Arlington County has one less voice in its civic life.
Friends of Robert Atkins on Thursday were making final arrangements for the late civic and community activist and were in the process of planning a memorial service.
Atkins, a fixture at Arlington County Board and other public meetings for years, died early Monday at his home from what appeared to be natural causes, friends said.
He was 68.
"Bob was a complex person. He was an outgoing person. He had a good moral character. He knew right from wrong. And he was a champion for people who were in need — whether that was people who needed medical services who couldn't get them, or in need of food or shelter," Atkins' friend, Suzanne Sundburg, told Patch in a brief phone interview.

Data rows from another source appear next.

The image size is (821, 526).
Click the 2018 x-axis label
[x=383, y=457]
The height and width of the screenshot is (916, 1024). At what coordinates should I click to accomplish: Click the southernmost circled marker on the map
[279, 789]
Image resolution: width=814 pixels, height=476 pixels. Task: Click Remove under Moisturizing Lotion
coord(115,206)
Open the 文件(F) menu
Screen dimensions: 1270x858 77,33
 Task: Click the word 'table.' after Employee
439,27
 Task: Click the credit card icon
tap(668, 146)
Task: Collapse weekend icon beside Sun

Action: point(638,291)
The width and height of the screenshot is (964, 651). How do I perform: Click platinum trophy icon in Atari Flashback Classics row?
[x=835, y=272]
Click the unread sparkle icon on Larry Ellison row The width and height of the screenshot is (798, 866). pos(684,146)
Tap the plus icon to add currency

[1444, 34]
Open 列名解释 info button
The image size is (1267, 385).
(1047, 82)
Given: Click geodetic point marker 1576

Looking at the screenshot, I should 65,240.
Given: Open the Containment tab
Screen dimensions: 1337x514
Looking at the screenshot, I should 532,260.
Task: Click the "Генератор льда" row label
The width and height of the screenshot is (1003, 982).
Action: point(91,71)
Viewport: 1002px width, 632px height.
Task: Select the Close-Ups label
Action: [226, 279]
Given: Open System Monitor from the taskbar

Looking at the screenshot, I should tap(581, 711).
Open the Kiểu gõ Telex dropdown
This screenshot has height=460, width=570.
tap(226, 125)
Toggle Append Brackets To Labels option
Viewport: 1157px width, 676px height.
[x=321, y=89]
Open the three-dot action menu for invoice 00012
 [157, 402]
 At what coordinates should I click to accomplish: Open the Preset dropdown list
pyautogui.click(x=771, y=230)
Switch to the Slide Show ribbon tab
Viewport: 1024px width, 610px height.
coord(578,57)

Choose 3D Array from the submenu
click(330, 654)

"He was very civically engaged. He was probably the best citizen Arlington County has ever had."
Atkins perhaps was in the public eye most when he was in front of the Arlington County Board — and he was in front of them a lot. County Clerk Hope Halleck told ARLnow.com, which first reported Atkins' death, that he attended every board meeting since 1995 until this year.
"Good evening, Mr. Chairman, members of the board," Atkins would always begin. He was often critical of local elected officials, a stalwart advocate for increased transparency and fiscal responsibility. He would sometimes start his brief speeches with a reference to a book or a movie or the latest political controversy, waiting patiently — sometimes for hours — for his two, three or five minutes at the podium.
In March 2012, for instance, Atkins suggested board members “get a digital rectal exam and cardiac stress test” before raising tax rates, invoking rhetoric out of Richmond about mandatory ultrasounds before abortions.
During this year's budget process — after a so-called "super stop" on Columbia Pike for buses and, eventually, a streetcar drew national attention because of its $1 million price tag — Atkins told elected officials they could pay for increased needs for child care, nurses, housing and food assistance "by not building one gold-plated bus stop on Columbia Pike."
"It is time for this board to Occupy Reality," Atkins said in May 2013. "Fund them, not vanity projects. Do not throw the poor and needy children under the gold-plated wheels of the trolley."
'He Served Us'
Despite his sometimes hyperbolic arguments, though, Atkins was a very private person, Sundburg wrote in an email. He rarely talked about himself, she stated, and he loved Suduko and the many cats he had as pets over the years.
Atkins founded the Stonewall Jackson Civic Association, which today is known as the Bluemont Civic Association. He was president of the group from 1993 to 1996 and served with Sundburg and two others as a delegate to the Arlington County Civic Federation until the time of his death.
"Bob was a dear friend. He was a friend and a good man. … And he represented Bluemont very well," George Rovder, current president of the Bluemont Civic Association, told Patch in a phone interview.
"He served us. He was always willing to help, volunteer, do things. I personally appreciate what he did for fiscal responsibility for Arlington County, sort of a watchdog. I didn't always agree with the way he did it, but I know he had firm beliefs, and he held true. And he had his heart in the right place. I'm really going to miss him."
Atkins served on a number of civic federation committees, and he was treasurer of the Arlington County Republican Committee from 2000 to 2012.
Larry Mayer, who worked with Atkins on the civic federation, said the depth of Atkins' knowledge about Arlington County operations was often misunderstood. Friends and colleagues took notice when Arlington County Board members would sometimes leave the room during Atkins' comments or fail to address his concerns afterward.
"…A better approach would have been to make sure it was followed up by staff and offering him thanks! Fortunately, most staff when they got to know him realized he has a pertinent point and tried to address it where they had the power to do so," Mayer told Patch in an email.
Atkins often cited examples of what he called "waste, fraud and abuse" when addressing local elected officials. He would usually end his talks with, "There are problems. They need to be corrected. Thank you."
Despite his party affiliation, friends said he supported elected officials across a broad spectrum of political beliefs. Mayer noted that progressives, in particular, seemed surprised by some of his views: "They almost without exception admired his penchant for efficiency and making the best use of every dollar dedicated to a program."
Atkins lobbied the Virginia General Assembly in Richmond on behalf of HIV/AIDS patients. He was a founding member of VORA, or Virginia Organizations Responding to AIDS. That nonprofit lists Atkins as its first donor and cites this statement by him on its website: "Having beliefs is fine, but they must be backed up by commitment of both time and money. VORA is not some abstract entity — it is the sum of our individual efforts. We must be active and visible in the community.”
Atkins is survived by his 90-year-old mother, Julia Atkins, who still lives in upstate New York, many cousins, his beloved cat Gypsy, and legions of friends, according to Sundburg's email. He was predeceased by his father, who was also named Robert, and his brother Ronald.
Because Atkins shared the same name as his father, his family called him by his middle name, Gary.